#### To do:
From the line that contains "This screenshot has height=297, width=496." to the end of the entries, write out every line exactly, including both ends, and nothing more.

#### Provided data:

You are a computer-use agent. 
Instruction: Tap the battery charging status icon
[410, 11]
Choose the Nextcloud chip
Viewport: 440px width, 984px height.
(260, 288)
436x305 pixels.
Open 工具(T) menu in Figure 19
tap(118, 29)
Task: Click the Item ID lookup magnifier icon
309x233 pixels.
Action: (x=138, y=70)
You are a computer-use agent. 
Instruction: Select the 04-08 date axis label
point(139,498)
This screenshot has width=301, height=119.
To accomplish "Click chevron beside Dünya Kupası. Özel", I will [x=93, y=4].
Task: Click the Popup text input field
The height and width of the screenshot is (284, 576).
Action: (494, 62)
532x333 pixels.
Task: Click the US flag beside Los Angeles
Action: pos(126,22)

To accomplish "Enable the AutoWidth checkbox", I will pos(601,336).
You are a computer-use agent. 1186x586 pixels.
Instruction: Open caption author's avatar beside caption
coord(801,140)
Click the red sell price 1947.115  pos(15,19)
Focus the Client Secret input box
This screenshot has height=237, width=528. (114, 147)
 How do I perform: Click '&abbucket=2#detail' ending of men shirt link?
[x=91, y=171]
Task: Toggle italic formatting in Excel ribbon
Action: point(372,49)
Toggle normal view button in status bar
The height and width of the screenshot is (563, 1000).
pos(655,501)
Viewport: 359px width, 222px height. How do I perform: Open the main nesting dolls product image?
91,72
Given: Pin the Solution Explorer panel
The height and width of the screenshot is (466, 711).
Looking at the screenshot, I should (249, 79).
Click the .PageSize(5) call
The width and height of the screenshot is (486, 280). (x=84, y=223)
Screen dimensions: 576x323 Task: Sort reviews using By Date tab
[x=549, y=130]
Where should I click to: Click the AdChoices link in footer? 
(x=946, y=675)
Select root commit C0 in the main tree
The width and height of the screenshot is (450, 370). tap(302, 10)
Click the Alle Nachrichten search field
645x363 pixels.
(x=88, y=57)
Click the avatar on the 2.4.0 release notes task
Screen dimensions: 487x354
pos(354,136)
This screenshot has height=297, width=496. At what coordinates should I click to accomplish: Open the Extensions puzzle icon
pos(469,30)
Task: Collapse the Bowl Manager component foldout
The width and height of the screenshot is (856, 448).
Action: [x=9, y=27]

#### Response box:
This screenshot has height=297, width=496. At what coordinates should I click to accomplish: Open the Extensions puzzle icon
pos(469,30)
Task: Collapse the Bowl Manager component foldout
The width and height of the screenshot is (856, 448).
Action: [x=9, y=27]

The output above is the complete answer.